[DATA ROWS]
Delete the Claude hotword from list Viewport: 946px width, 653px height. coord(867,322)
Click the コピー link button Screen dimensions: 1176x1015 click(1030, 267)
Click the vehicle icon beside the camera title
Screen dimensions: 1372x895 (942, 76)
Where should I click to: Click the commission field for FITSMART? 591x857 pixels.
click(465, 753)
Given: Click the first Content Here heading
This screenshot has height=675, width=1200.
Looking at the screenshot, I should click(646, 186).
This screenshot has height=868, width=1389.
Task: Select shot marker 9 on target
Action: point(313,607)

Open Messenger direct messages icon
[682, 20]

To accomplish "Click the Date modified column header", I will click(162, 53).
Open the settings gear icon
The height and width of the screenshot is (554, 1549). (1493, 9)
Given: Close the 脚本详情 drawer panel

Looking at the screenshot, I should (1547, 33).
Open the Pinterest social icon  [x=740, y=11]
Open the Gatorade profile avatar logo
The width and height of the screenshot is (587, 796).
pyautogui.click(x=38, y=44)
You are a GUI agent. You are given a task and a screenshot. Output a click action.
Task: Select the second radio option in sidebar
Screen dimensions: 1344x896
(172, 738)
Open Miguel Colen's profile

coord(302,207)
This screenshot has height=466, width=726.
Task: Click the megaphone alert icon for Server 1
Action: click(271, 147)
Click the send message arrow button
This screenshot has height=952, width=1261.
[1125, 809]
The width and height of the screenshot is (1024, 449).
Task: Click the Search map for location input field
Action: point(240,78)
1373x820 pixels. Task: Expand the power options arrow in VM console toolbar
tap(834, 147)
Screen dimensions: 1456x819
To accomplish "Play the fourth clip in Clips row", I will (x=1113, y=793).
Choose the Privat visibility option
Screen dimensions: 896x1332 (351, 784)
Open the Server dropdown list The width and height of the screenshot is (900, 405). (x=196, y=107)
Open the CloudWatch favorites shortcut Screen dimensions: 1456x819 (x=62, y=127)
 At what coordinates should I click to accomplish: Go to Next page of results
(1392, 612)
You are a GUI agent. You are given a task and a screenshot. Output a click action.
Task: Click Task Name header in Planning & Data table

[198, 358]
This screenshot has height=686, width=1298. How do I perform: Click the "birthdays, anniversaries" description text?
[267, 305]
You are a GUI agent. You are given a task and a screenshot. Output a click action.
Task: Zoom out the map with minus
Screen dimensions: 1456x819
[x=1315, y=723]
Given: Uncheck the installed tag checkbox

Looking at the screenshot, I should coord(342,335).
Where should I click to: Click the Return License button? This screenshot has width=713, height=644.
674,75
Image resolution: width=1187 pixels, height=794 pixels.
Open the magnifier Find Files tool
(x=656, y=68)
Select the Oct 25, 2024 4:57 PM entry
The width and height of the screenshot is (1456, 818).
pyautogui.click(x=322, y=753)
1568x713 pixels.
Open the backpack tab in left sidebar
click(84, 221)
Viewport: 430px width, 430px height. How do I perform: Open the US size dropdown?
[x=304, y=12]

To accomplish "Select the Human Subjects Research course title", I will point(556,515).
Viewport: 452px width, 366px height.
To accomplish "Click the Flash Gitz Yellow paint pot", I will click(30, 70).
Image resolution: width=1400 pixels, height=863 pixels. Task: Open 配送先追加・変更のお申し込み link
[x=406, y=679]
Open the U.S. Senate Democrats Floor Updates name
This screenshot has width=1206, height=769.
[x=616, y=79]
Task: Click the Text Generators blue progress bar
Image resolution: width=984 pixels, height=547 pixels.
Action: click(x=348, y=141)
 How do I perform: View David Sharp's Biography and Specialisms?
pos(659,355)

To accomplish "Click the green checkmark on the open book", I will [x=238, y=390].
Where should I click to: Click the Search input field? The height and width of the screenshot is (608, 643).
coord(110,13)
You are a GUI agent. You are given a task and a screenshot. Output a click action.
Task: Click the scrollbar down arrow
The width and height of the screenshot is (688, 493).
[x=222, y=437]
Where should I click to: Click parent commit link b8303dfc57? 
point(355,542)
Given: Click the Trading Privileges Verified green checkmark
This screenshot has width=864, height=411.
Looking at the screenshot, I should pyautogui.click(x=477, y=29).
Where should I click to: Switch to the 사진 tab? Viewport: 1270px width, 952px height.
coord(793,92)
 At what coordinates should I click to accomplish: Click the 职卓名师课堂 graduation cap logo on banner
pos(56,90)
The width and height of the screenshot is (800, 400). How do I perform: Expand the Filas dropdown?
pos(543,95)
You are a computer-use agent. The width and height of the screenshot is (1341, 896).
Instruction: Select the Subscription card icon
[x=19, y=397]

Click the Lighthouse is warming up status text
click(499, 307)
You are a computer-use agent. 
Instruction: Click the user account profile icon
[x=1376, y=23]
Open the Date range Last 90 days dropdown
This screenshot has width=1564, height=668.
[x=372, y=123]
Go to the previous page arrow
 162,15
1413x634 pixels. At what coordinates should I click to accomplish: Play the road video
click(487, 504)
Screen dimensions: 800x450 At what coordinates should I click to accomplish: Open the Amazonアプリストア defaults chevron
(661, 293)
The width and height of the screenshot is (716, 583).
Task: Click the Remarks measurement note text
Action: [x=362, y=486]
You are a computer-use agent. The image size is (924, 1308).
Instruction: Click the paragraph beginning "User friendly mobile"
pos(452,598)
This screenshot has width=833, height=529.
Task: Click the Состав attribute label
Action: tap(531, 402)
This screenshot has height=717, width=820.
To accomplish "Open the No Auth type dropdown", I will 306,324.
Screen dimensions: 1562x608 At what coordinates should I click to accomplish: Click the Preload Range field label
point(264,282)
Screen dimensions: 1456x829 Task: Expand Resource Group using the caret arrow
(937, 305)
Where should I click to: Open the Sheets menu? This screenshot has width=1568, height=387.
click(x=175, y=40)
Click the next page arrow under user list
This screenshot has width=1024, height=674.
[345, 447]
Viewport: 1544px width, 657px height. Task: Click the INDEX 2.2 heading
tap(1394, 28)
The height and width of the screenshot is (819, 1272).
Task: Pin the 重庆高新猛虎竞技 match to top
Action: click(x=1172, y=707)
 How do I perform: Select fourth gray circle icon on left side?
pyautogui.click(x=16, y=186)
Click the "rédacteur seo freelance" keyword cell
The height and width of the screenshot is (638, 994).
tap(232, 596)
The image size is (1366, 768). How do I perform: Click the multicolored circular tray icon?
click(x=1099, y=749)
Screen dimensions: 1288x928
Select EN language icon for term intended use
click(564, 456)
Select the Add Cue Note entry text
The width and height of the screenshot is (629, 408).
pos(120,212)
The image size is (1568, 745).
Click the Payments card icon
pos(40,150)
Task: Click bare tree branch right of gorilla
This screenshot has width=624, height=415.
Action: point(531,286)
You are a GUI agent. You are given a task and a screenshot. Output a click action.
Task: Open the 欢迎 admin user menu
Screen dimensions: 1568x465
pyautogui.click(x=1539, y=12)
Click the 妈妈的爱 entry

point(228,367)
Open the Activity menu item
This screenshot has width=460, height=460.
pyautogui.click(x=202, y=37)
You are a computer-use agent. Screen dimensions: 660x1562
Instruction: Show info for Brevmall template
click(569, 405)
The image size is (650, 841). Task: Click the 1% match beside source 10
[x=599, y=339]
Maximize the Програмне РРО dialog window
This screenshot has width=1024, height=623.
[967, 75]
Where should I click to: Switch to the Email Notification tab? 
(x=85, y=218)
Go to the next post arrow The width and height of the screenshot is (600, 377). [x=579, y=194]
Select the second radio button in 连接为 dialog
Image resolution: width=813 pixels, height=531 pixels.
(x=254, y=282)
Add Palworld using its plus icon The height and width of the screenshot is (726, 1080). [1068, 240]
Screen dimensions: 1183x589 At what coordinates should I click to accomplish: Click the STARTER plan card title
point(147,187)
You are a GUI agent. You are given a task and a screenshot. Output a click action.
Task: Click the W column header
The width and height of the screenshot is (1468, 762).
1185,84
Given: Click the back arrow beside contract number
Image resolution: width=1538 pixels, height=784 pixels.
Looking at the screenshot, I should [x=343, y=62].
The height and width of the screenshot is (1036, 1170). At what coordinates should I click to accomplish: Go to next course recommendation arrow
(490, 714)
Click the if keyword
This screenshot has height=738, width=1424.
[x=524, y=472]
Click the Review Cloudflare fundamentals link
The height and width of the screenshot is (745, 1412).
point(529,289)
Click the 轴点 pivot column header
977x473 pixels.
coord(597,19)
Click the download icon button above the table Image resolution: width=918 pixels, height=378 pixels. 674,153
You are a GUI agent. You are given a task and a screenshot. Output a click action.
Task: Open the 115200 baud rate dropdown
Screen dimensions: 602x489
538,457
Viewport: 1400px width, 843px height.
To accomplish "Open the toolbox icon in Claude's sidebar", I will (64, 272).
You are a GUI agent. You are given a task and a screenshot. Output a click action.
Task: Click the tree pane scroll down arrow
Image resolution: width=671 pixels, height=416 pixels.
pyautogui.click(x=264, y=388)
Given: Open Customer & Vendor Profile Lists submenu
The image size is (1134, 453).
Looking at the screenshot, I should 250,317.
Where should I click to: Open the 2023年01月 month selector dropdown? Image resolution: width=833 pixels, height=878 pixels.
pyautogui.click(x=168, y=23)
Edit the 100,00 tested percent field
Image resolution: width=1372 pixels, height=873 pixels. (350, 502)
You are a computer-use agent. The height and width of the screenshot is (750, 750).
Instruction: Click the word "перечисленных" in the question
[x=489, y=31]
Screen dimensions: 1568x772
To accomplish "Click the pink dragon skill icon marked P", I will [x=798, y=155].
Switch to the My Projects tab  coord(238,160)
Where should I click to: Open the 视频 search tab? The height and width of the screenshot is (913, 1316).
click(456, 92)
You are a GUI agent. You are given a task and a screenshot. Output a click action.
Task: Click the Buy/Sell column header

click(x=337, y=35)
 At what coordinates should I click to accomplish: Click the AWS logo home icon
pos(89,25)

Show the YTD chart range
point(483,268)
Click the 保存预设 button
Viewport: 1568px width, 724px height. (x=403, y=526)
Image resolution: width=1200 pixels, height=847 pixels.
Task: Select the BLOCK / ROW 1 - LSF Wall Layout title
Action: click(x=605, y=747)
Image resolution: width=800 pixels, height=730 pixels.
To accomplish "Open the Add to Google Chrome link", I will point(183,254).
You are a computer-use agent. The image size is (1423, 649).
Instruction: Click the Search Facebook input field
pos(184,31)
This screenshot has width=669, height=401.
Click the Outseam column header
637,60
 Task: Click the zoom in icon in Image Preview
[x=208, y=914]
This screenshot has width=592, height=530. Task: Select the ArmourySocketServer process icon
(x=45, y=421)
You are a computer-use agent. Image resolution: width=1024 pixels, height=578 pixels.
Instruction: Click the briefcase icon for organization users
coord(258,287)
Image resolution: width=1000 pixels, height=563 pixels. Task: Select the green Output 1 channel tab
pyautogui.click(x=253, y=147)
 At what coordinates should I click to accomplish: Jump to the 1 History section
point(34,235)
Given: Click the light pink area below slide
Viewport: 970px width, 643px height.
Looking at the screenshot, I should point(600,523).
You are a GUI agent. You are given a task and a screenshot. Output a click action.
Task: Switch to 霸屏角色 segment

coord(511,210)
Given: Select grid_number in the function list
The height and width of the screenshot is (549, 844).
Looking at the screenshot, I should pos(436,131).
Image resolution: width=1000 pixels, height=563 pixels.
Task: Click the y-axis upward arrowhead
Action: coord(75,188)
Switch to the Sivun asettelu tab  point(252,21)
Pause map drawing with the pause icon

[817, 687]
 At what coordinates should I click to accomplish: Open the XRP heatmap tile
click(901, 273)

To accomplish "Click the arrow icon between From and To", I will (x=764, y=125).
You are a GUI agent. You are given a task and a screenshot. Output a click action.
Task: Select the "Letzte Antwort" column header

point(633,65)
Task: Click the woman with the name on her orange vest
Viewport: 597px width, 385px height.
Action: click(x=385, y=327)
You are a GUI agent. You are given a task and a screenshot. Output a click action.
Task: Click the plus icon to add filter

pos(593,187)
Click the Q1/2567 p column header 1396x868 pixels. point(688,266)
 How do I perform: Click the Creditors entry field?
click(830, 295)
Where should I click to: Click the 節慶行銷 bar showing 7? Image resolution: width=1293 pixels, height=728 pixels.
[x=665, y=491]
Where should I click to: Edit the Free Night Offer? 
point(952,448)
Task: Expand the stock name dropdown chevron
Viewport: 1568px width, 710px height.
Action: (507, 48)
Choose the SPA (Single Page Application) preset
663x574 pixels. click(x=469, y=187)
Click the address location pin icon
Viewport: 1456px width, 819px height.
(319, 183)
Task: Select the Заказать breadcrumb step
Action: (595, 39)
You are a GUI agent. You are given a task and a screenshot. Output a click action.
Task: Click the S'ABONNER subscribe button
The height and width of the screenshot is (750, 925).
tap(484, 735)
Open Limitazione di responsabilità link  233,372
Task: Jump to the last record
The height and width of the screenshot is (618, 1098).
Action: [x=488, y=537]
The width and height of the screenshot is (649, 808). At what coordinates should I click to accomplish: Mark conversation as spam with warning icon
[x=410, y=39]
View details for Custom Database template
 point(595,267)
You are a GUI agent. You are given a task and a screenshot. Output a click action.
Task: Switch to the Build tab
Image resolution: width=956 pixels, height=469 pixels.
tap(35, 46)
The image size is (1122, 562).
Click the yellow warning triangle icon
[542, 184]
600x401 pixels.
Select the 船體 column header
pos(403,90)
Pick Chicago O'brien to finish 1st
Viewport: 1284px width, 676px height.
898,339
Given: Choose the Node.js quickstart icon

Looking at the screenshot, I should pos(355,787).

[WHAT THE EXERCISE ASKS]
Count the lines of the records that contain the string "plus", matching case exactly, and reply with only that number.

[RESULT FOR THIS EXERCISE]
2